Saved data entries:
>> Start
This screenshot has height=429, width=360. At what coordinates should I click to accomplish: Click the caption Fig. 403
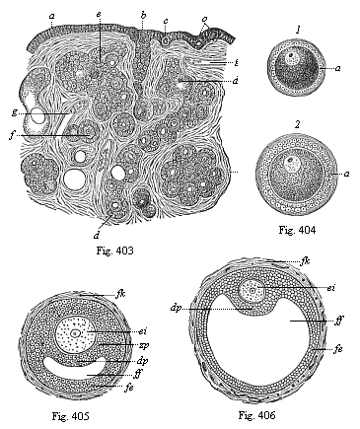pos(114,251)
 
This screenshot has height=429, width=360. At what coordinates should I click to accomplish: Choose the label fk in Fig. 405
pos(120,294)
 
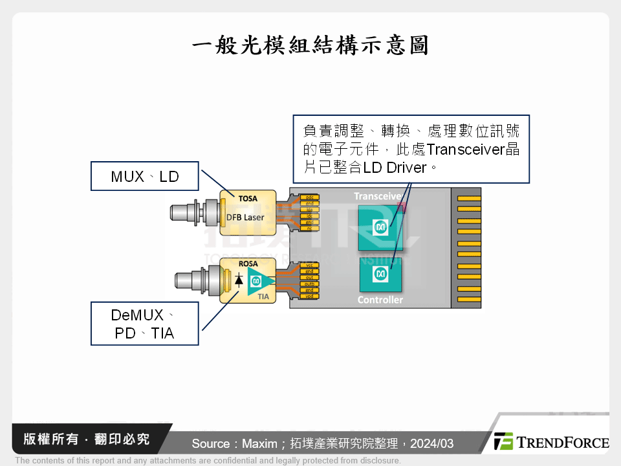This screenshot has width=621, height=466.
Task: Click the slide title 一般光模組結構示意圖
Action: pyautogui.click(x=310, y=46)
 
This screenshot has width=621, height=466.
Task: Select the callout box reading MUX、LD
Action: pyautogui.click(x=144, y=176)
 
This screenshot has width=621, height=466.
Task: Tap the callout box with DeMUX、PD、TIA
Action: pyautogui.click(x=144, y=324)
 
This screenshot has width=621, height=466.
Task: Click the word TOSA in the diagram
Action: pyautogui.click(x=248, y=200)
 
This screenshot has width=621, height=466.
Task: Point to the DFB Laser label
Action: pyautogui.click(x=245, y=217)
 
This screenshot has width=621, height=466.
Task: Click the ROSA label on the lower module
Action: pyautogui.click(x=248, y=264)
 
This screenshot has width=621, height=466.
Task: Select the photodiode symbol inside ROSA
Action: pyautogui.click(x=239, y=280)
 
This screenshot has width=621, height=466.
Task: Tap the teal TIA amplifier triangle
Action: pyautogui.click(x=259, y=281)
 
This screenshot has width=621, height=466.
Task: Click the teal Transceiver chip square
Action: pyautogui.click(x=380, y=227)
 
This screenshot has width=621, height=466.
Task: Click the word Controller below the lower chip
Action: pyautogui.click(x=380, y=300)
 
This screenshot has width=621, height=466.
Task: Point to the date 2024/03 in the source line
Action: pyautogui.click(x=431, y=443)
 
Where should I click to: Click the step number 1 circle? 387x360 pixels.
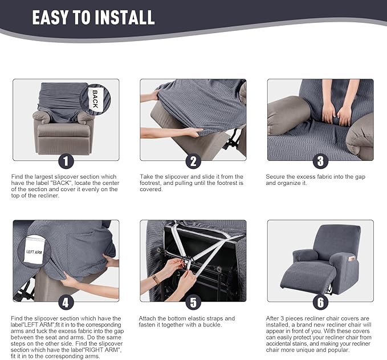[x=66, y=161]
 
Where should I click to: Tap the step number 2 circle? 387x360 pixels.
[x=193, y=161]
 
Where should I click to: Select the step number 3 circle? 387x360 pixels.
[x=320, y=161]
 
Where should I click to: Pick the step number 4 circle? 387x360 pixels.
[x=66, y=302]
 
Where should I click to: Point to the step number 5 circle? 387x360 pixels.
[x=193, y=302]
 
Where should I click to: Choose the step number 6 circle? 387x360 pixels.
[x=320, y=302]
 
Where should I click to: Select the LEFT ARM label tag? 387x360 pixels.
[x=35, y=252]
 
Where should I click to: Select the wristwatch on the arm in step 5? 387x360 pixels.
[x=156, y=279]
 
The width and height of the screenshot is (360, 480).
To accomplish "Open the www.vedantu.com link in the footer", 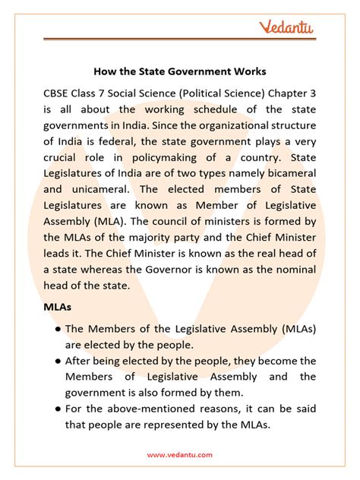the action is [x=180, y=455].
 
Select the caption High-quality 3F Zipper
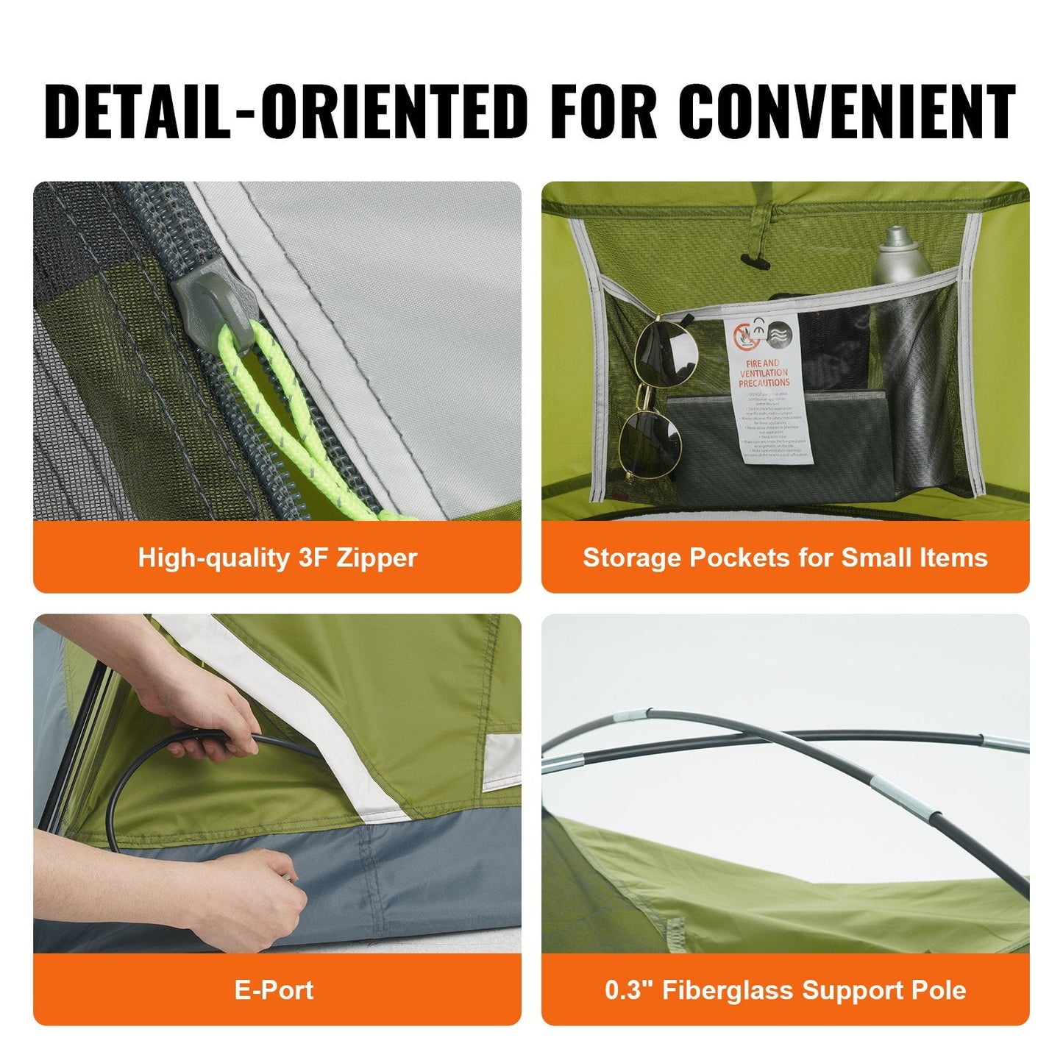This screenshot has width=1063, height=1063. [x=277, y=558]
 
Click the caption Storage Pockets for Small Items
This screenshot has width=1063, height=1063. [x=785, y=558]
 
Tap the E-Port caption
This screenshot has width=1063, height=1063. [x=274, y=990]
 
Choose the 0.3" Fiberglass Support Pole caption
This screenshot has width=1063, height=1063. [x=785, y=990]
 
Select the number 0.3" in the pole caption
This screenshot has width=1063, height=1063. [x=628, y=990]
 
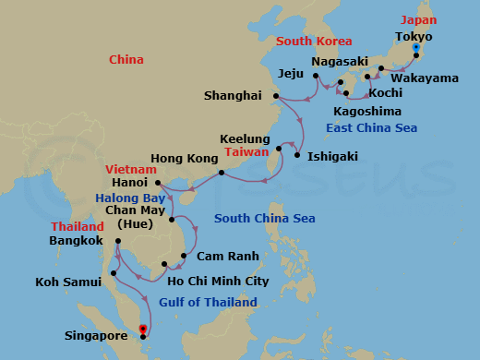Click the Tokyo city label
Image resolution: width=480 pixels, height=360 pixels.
pos(414,36)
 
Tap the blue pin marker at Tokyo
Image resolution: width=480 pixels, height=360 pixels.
pos(416,47)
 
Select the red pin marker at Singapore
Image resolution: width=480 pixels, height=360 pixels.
pos(142,327)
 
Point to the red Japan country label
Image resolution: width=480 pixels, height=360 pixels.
pos(418,19)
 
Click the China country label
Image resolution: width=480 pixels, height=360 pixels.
pos(126,60)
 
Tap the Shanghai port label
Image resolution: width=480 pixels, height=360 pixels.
pos(234,95)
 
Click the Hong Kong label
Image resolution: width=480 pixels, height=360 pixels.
pos(180,159)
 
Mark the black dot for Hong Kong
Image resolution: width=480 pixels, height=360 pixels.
pos(221,173)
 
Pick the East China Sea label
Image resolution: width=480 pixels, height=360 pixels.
pos(372,127)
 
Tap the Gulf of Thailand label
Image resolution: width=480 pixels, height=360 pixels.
pos(209,302)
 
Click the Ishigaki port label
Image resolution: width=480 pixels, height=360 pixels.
pos(331,156)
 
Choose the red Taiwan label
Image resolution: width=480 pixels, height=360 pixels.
pos(246,151)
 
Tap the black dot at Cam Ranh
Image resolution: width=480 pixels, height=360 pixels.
pos(185,257)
>> End
-- Written task --
Lay out the lines of the listing above as a Markdown table with the columns Row and Listing line, starting at the line that contains "Click the Hong Kong label" and ending at the line that contains "pos(209,302)". Leave out blank lines.

-- Final result --
| Row | Listing line |
|---|---|
| 1 | Click the Hong Kong label |
| 2 | Image resolution: width=480 pixels, height=360 pixels. |
| 3 | pos(180,159) |
| 4 | Mark the black dot for Hong Kong |
| 5 | Image resolution: width=480 pixels, height=360 pixels. |
| 6 | pos(221,173) |
| 7 | Pick the East China Sea label |
| 8 | Image resolution: width=480 pixels, height=360 pixels. |
| 9 | pos(372,127) |
| 10 | Tap the Gulf of Thailand label |
| 11 | Image resolution: width=480 pixels, height=360 pixels. |
| 12 | pos(209,302) |